As far as the beef industry goes, fast food outlets don't have as much say as they may have on something like poultry production. Like Bruce said, McDonalds buys hamburger. McDonalds has had an influence on the way the slaughter houses do their work, but it doesn't extend down the line to the beef producers. Cattlemen are working to produce steak, not hamburger. That is where the money is - top graded young animals with a fair amount of fat. Restaurant steaks are a huge market in North America, and it is the restaurant trade more than anything else that dictates the type of cuts available in your local grocery store. You end up with a lot of hamburger even from the top end animals, let alone the cull cows and bulls (old breeding stock and milk cows whose days are over) so no one grows and feeds animals for that market. While there are only a few major companies who own a lot of the meat packing plants, there are still lots of smaller packing plants out there servicing their local communities. And even the major companies do not (yet) own or feed all (or even the majority, I would think) of the cattle they slaughter. Beef production is still, at its roots, started on the privately owned ranch or farm. It isn't till the cattle are ready to hit the feedlot that large companies get really interested in them, and there are still lots of smaller, privately owned and family owned feedlots in North America too. The family farm is still very much a part of animal production, especially in the beef industry compared to other meats. Groups with agendas and big budgets try to portray it all as "big business" trying to rule the world, and it just isn't true - but they get the press. Family farm owners are too busy taking care of their animals to put out press releases and make videos. I'm not saying that big business isn't involved, but not to the extent and not in the way a lot of the "documentaries" portray it.
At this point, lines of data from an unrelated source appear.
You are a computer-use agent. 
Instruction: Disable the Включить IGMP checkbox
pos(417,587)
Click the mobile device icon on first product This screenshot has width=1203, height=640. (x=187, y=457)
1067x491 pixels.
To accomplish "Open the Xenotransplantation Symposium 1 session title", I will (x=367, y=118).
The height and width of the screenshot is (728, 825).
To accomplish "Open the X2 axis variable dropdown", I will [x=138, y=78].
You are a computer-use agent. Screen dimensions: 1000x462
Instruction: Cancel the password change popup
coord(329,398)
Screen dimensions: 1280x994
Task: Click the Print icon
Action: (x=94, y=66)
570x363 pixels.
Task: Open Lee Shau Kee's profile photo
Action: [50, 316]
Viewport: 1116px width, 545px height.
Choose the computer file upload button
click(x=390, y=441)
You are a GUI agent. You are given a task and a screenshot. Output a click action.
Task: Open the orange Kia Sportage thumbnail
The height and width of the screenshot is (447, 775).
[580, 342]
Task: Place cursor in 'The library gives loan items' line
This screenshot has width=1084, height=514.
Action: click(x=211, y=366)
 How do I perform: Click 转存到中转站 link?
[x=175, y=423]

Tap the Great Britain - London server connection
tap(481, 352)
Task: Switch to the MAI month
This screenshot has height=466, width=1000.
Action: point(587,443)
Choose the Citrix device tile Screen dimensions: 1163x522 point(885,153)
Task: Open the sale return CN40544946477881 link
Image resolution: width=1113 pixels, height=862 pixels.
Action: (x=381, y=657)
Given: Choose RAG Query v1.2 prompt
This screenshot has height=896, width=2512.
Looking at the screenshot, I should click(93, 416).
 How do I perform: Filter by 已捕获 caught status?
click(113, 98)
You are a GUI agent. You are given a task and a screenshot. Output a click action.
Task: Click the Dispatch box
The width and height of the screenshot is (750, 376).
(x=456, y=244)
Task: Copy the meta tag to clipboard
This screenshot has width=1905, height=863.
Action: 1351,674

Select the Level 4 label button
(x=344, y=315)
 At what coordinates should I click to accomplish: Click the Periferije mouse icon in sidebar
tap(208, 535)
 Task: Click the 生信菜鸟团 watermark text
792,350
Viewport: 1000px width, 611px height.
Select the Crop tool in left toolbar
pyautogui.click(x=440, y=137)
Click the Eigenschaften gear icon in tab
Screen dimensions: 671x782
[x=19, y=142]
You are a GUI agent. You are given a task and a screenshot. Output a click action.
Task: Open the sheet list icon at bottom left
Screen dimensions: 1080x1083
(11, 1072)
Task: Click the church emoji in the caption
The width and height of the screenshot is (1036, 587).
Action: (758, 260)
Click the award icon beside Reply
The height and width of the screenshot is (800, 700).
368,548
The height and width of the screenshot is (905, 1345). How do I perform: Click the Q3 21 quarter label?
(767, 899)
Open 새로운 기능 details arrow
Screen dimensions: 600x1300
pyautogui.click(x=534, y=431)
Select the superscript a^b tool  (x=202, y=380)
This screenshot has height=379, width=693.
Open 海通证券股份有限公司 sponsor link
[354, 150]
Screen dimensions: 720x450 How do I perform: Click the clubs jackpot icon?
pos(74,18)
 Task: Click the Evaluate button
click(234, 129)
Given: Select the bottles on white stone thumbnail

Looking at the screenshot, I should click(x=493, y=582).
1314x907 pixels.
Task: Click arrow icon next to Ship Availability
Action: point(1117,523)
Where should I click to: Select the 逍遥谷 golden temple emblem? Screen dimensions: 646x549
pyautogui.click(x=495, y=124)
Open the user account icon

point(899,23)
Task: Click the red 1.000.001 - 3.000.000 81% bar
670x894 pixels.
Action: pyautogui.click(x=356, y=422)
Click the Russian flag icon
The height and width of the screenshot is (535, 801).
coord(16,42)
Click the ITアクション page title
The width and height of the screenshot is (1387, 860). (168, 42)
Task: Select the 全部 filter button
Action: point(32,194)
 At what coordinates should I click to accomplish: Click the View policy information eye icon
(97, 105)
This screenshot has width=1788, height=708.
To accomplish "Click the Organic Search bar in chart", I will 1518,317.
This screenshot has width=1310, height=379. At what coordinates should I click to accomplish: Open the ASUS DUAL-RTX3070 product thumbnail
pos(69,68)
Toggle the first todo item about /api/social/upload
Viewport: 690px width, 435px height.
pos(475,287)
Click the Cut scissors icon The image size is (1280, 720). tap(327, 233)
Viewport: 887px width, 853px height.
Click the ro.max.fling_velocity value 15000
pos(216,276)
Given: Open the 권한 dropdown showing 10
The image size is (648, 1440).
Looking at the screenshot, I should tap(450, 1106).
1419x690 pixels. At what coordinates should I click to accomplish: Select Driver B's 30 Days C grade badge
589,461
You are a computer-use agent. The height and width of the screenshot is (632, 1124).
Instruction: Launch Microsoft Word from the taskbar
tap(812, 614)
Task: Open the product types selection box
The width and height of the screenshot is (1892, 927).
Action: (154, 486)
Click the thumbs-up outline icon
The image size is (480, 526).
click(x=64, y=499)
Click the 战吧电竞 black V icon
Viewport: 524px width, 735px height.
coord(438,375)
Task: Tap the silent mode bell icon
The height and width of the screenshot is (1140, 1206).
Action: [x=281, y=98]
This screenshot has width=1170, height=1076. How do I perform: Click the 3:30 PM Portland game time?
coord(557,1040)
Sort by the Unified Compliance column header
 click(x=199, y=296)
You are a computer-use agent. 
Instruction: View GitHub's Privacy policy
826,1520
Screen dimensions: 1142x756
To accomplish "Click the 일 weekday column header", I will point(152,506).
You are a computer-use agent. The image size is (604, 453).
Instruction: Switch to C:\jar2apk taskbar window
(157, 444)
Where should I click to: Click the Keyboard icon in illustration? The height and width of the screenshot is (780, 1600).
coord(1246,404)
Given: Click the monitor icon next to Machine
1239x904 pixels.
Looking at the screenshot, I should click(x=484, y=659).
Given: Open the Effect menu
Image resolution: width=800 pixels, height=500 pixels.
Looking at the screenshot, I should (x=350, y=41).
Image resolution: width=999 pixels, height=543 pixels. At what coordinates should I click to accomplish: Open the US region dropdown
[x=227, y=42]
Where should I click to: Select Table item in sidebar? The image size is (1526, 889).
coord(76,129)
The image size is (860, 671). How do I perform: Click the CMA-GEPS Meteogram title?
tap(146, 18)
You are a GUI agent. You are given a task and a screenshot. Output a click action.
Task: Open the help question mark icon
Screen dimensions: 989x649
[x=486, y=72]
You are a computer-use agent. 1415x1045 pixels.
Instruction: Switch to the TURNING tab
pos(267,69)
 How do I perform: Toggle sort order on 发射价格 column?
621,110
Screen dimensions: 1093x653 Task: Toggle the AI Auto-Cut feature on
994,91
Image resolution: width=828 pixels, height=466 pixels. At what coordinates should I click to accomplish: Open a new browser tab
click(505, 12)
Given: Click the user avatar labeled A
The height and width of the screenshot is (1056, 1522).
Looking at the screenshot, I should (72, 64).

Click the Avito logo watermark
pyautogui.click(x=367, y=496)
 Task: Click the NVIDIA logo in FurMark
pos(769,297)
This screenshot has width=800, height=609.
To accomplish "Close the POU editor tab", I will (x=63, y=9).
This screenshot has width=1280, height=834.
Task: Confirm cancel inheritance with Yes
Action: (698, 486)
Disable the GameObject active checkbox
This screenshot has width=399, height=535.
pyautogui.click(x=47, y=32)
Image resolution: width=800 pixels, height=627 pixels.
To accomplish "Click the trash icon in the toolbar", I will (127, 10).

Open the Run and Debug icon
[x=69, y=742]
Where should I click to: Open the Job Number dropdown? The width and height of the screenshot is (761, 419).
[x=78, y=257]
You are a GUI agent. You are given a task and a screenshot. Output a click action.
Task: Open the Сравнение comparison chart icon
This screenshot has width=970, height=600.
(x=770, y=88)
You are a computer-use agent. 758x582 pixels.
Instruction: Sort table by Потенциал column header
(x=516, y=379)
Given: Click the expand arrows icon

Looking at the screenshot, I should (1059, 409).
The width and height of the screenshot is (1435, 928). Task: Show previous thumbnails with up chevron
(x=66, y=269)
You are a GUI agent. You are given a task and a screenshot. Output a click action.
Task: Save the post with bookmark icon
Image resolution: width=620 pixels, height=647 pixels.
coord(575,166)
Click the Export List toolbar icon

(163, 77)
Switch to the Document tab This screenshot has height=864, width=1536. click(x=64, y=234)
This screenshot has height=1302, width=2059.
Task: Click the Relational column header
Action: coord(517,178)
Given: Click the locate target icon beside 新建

JC, I wrote this with the intention of clearing up some misconceptions and helping you learn more about the beef industry and where our leather comes from. We don't ranch full time, but we do run a few feeder cattle on our grass in the summer and a lot of our friends are ranchers. Making a living with cattle is getting tougher all the time. The inputs are higher and the profits are less. The last thing our industry needs is lots of false information being strewn all over the internet and the media, but that is just what is happening more and more. Writing this post is my attempt to get some of the "actual facts" out there. I hope it helps.